Apart from scape-goating a particular family member, there are problems with looking for a chemical solution or “magic bullet” to life’s difficulties. This can form a pattern of behaviour in the child and in their carers and family. When they are down, rather than looking for activities and experiences that will bring them back up, the tendency is to take an antidepressant. When they are anxious, instead of listening to music or going for a walk, or any of a wide range of actions that can lessen anxiety, they look for a benzodiazepine.

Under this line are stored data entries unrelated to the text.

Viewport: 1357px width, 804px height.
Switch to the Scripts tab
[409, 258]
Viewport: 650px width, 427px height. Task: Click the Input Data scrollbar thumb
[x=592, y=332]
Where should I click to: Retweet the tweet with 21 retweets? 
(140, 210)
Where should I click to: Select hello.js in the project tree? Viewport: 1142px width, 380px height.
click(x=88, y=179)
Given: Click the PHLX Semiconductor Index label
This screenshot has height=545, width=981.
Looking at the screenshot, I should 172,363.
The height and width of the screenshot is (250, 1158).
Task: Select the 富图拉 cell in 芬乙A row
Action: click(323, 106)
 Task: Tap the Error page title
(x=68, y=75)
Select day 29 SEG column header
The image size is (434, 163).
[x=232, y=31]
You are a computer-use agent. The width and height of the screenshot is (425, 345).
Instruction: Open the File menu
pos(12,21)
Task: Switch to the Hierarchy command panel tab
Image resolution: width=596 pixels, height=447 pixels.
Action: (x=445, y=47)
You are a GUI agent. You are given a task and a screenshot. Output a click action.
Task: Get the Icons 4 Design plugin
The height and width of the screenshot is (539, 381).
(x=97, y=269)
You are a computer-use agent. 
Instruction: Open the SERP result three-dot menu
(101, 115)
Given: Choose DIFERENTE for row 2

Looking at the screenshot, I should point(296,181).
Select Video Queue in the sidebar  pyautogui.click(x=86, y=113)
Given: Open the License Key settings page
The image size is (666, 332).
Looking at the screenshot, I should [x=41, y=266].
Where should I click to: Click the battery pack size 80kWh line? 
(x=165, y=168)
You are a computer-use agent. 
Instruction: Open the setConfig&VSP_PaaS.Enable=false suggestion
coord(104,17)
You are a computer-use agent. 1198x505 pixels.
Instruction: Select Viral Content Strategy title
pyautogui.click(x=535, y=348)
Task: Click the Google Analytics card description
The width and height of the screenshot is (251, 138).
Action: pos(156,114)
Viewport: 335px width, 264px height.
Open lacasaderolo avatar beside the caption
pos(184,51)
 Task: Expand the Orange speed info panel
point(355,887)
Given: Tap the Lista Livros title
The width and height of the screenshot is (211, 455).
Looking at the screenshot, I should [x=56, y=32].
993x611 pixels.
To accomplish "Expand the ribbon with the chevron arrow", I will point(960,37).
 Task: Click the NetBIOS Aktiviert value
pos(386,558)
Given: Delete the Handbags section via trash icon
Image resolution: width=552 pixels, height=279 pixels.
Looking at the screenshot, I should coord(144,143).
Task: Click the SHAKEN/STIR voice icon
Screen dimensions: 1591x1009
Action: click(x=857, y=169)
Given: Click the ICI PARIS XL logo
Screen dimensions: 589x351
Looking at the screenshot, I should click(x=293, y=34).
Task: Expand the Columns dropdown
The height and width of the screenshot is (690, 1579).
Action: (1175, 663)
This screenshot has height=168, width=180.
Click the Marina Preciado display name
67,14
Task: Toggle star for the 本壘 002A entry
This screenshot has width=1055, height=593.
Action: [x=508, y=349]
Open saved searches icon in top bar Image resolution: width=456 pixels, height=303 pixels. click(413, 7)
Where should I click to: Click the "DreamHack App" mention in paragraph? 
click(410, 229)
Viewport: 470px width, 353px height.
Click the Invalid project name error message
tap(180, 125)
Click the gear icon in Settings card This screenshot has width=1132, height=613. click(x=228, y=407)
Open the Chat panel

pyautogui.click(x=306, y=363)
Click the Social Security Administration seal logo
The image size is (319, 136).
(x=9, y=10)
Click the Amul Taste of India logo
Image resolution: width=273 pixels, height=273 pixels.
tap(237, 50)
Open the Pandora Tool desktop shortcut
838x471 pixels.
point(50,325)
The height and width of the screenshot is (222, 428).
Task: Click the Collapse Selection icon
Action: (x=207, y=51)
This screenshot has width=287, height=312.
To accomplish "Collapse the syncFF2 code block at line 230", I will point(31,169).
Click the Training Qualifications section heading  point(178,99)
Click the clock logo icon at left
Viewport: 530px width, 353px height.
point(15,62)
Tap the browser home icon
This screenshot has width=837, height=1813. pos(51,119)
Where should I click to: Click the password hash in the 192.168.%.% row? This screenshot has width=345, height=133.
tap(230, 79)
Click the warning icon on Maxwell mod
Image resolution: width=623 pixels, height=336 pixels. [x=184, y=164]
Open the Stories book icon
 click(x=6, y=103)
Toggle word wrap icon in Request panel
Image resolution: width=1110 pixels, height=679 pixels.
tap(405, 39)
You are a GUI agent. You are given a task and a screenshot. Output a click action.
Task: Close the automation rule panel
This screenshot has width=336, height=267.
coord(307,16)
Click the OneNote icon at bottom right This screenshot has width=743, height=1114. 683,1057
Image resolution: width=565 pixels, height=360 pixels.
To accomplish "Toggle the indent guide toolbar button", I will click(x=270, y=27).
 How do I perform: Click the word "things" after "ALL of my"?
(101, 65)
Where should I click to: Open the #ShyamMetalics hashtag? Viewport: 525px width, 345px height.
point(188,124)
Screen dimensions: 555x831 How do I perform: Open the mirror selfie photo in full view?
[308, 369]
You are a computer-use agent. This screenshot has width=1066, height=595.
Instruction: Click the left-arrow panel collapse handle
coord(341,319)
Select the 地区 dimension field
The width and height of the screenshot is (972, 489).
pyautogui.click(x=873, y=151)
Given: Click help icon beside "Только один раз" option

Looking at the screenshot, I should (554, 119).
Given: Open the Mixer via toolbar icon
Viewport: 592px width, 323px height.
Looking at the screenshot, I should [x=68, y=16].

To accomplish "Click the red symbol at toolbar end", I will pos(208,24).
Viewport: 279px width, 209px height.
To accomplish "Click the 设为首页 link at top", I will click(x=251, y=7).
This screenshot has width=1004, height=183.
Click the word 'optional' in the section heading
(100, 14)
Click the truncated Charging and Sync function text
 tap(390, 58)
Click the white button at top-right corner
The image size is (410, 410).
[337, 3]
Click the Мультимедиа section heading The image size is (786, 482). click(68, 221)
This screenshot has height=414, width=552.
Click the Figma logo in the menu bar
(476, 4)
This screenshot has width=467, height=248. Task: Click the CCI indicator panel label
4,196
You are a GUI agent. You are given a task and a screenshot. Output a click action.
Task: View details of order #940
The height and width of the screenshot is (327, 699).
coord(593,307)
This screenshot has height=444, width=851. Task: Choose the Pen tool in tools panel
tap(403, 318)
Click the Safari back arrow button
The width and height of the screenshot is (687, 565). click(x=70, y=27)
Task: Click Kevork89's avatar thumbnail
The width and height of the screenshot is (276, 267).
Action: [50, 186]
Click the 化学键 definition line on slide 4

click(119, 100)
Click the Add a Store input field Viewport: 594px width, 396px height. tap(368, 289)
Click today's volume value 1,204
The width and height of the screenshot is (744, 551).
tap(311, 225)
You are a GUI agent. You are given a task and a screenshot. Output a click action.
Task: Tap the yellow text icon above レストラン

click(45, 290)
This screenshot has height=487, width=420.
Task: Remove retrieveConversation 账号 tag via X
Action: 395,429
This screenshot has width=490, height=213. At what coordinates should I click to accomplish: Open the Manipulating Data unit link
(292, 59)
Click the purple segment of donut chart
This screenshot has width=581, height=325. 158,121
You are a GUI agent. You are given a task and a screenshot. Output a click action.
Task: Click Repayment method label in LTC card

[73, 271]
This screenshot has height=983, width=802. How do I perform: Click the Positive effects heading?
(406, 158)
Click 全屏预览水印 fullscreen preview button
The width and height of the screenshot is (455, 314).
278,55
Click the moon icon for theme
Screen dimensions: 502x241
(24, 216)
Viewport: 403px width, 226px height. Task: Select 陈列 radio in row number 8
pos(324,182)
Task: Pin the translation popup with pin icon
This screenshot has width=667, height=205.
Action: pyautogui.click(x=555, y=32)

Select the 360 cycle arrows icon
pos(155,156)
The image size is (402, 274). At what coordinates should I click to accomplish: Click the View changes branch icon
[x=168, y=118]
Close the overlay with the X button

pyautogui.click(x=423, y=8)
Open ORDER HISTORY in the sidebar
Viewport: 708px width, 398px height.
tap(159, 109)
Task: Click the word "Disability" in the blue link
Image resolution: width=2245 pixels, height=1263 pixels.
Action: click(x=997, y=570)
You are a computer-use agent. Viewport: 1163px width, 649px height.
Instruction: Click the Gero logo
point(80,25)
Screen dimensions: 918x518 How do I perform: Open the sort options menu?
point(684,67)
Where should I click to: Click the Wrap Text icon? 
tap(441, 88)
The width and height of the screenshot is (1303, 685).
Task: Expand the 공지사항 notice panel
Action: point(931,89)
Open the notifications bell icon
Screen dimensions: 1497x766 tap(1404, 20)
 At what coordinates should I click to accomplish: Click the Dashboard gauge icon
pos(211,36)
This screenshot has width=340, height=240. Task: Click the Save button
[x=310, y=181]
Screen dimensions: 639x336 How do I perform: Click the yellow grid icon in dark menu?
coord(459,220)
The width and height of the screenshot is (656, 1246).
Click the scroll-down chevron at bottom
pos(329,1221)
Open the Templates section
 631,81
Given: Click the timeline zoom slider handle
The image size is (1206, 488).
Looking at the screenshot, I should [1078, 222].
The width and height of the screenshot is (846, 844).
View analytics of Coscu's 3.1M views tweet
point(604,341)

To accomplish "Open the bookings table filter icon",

It is also a problem when children are medicated for what is basically disobedience. The drugs that are used for ADHD are stimulants, related to amphetamines, known on the street as ‘speed’. Though they can improve concentration and keep you awake when you are tired, it has been known for over a century that amphetamines are addictive, and can also cause psychosis. Despite this they were widely used as weight loss drugs and “pep pills” in the 1960s and were again promoted in the 1990s for the newly-named “mental disorder” known as ADHD (Attention Deficit Hyperactivity Disorder). In the 1980s it was said that only 1 in 200 children had ADD; this rocketed up to 1 in 20 with the new label, with a corresponding explosion in prescriptions for stimulant drugs. This was in the 1990s, and was a precursor to the explosion in addiction to amphetamines a decade later. Many of the youth who are addicted to metamphetamine (‘ice’) were initially diagnosed as having ADHD and given stimulant drugs.

 

Family abuse occurs at all ages. Children and the elderly are especially vulnerable and can easily be pathologised for being “difficult”. Rebellious adolescents are also vulnerable to being given a disease label for their behaviour, as well as young people who reject the religious beliefs of their parents and embrace other philosophies and religions.

 

The concept of insight should be considered holistically. There is a difference between insight (introspection) and insights (epiphanies). One aspect of introspection is to be able to look critically at our own mistakes, flaws, vices and poor judgements in the past. It requires us to challenge our indoctrination from various sources as we grew up. The process of growing up and learning from our environment (including family and school) inevitably results in some false beliefs and delusions. Some of our beliefs are not congruous with reality, and it is a challenge, throughout life, to rid ourselves of such delusions. Sometimes, when one realises ones previous error, especially about long-held beliefs, it comes as an insight. Such insights are often pleasant, and can be exciting. They can elevate the mood.

Seeing connections you didn’t notice before and making new associations can also be exciting and elevate the mood. Elevating the mood itself has the effect of increasing insights and insightful thinking. How many potentially beneficial insights have been suppressed or destroyed by the practice of regarding “gaining insight” as a synonym for accepting that you are mentally ill?